Aim of the task: Select every line below that contains the word "Expand" and copy each one out.

**** Provided material

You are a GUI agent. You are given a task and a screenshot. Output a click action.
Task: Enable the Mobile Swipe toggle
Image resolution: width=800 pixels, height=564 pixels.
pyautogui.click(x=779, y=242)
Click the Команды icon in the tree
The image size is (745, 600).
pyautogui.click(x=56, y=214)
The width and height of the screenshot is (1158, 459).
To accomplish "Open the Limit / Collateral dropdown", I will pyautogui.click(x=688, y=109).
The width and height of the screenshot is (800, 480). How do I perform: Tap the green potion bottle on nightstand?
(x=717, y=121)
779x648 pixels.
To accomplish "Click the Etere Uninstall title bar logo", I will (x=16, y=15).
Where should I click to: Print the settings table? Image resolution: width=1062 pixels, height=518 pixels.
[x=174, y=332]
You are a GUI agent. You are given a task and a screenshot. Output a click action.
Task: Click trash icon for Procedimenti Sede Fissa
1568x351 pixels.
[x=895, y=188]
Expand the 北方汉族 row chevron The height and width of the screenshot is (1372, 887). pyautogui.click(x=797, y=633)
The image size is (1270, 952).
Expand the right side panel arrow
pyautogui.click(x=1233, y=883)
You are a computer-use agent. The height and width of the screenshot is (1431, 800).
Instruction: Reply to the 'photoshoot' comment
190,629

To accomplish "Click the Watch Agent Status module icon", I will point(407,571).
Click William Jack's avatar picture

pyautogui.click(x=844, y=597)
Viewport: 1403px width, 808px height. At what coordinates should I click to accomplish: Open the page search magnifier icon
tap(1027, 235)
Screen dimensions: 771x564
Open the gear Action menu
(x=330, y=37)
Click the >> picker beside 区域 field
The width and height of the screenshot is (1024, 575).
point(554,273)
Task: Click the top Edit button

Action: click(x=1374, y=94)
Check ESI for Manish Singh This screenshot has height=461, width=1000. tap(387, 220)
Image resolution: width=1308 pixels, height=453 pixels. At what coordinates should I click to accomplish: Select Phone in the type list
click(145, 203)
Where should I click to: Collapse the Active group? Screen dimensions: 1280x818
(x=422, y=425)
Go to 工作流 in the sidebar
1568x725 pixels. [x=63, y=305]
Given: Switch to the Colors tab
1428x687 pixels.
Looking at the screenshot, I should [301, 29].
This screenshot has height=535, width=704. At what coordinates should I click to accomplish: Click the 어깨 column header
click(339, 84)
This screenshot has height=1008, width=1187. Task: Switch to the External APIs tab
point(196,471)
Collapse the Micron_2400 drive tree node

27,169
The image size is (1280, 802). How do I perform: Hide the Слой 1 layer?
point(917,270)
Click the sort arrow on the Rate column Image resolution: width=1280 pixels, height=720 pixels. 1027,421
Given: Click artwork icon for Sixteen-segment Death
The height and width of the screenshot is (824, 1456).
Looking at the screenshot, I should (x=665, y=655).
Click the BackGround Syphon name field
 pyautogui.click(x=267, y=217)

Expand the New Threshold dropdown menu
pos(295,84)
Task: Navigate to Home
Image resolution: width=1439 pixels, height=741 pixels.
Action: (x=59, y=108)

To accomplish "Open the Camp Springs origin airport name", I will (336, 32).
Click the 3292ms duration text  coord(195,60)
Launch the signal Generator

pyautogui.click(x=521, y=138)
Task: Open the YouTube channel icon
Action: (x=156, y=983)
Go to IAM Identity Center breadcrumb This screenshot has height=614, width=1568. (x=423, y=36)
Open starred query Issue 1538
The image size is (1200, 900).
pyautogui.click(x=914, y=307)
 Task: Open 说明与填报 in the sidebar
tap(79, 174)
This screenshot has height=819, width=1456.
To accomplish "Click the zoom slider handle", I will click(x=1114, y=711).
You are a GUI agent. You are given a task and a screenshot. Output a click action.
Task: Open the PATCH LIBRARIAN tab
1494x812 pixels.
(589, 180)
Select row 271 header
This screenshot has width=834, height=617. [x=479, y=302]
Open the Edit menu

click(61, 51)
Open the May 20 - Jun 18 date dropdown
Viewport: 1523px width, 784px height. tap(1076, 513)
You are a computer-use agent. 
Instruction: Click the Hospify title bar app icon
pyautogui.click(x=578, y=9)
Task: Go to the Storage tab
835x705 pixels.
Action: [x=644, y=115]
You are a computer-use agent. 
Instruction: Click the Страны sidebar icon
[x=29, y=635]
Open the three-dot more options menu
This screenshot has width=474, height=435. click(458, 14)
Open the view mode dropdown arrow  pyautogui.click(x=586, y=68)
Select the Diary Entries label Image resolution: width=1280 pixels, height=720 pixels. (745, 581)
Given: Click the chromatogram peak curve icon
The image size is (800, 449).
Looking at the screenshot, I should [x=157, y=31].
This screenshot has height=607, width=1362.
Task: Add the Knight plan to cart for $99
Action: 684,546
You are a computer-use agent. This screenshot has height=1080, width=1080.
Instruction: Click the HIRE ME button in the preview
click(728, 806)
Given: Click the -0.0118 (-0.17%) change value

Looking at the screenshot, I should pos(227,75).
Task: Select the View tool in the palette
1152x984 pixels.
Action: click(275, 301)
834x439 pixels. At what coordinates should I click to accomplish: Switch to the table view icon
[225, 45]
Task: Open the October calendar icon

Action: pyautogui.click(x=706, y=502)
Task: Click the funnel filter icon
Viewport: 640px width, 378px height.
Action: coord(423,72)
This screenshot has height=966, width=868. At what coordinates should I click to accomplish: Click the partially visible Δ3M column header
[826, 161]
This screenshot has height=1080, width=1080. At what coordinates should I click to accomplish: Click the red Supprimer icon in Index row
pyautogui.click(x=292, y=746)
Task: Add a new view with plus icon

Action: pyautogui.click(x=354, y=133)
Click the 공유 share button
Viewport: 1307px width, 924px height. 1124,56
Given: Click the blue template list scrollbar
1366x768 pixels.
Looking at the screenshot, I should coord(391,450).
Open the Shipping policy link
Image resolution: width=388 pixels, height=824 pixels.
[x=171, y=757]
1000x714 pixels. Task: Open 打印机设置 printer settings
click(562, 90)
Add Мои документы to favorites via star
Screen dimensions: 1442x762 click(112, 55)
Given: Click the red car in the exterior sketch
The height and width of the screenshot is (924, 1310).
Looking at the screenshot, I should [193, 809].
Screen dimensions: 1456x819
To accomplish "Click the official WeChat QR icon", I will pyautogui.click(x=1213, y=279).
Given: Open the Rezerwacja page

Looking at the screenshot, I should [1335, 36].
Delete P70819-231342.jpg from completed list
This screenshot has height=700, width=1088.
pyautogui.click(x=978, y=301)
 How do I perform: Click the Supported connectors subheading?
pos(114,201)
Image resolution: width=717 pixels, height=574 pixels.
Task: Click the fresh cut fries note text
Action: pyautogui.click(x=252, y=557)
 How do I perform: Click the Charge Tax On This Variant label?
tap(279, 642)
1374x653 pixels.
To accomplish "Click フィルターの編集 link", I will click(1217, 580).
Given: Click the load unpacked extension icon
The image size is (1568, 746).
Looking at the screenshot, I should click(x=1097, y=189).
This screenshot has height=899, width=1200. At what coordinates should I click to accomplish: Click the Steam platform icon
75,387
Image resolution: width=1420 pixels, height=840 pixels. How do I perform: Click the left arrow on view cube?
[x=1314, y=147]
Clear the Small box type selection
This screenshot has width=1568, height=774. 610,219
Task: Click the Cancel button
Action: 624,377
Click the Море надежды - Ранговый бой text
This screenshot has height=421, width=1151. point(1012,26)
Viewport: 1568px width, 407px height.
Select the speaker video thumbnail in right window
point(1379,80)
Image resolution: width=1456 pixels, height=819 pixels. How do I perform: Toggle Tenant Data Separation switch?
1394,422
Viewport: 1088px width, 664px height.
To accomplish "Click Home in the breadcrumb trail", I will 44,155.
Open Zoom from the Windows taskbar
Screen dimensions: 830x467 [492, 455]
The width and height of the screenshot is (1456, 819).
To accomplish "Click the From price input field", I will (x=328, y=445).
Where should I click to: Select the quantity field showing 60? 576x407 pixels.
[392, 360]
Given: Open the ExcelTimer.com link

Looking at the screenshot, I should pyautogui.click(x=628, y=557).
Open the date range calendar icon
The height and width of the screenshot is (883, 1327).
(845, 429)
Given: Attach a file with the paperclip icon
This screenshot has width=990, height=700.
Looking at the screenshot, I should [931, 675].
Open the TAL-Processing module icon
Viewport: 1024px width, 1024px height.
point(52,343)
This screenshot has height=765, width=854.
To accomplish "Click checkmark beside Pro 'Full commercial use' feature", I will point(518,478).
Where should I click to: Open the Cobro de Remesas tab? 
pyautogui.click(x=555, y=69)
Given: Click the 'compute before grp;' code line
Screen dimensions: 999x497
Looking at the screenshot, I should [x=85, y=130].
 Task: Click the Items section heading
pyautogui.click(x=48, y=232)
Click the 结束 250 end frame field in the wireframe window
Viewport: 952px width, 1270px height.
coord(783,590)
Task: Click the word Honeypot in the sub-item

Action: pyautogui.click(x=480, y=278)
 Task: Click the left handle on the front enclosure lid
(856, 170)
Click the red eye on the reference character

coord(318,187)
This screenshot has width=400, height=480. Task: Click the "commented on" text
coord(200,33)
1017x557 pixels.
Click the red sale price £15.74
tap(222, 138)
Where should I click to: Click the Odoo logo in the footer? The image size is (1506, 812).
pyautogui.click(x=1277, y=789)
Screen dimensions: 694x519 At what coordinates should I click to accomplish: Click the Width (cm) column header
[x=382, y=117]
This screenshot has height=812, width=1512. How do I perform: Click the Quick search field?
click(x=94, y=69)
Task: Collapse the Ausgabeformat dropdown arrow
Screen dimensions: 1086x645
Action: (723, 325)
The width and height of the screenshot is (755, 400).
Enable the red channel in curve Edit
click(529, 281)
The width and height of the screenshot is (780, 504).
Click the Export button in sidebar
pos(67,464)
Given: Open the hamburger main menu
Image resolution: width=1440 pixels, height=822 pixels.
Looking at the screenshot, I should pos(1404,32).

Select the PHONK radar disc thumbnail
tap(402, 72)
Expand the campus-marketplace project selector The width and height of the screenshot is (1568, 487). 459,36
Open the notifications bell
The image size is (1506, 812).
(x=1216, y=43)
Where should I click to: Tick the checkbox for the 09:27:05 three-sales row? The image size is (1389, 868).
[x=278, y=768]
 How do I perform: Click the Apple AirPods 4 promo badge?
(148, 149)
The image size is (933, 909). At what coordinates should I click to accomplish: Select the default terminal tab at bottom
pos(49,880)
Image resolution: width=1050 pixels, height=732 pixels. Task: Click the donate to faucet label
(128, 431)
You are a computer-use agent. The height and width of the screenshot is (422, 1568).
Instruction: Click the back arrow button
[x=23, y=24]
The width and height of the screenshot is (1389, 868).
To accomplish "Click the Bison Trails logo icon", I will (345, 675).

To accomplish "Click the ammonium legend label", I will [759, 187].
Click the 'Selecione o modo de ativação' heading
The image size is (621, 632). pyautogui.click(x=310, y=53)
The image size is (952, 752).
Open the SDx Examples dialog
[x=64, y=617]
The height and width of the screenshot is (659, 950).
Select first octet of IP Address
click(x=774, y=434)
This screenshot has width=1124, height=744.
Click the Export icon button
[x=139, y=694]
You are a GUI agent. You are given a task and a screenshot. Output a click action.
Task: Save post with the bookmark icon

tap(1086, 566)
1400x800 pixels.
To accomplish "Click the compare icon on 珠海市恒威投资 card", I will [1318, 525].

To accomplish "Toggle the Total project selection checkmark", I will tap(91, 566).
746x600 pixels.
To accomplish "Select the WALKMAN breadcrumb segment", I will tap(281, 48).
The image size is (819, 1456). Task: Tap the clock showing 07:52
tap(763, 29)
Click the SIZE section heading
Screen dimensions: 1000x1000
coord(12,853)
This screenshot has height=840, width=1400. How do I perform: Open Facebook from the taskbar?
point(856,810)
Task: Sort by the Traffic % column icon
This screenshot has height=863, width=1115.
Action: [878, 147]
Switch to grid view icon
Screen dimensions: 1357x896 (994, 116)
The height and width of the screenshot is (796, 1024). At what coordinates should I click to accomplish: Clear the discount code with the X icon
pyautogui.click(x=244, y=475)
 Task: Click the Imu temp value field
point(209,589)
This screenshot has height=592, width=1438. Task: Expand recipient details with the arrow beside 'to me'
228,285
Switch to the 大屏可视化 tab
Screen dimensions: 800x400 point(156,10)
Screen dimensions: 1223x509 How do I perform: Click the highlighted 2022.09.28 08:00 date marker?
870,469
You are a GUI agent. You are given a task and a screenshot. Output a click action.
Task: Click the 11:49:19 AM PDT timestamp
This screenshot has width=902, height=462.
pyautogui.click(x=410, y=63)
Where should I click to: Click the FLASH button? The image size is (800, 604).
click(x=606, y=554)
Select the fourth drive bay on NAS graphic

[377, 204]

********

Reply:
Expand the 北方汉族 row chevron The height and width of the screenshot is (1372, 887). pyautogui.click(x=797, y=633)
Expand the right side panel arrow
Expand the New Threshold dropdown menu
Expand the campus-marketplace project selector The width and height of the screenshot is (1568, 487). 459,36
This screenshot has height=592, width=1438. Task: Expand recipient details with the arrow beside 'to me'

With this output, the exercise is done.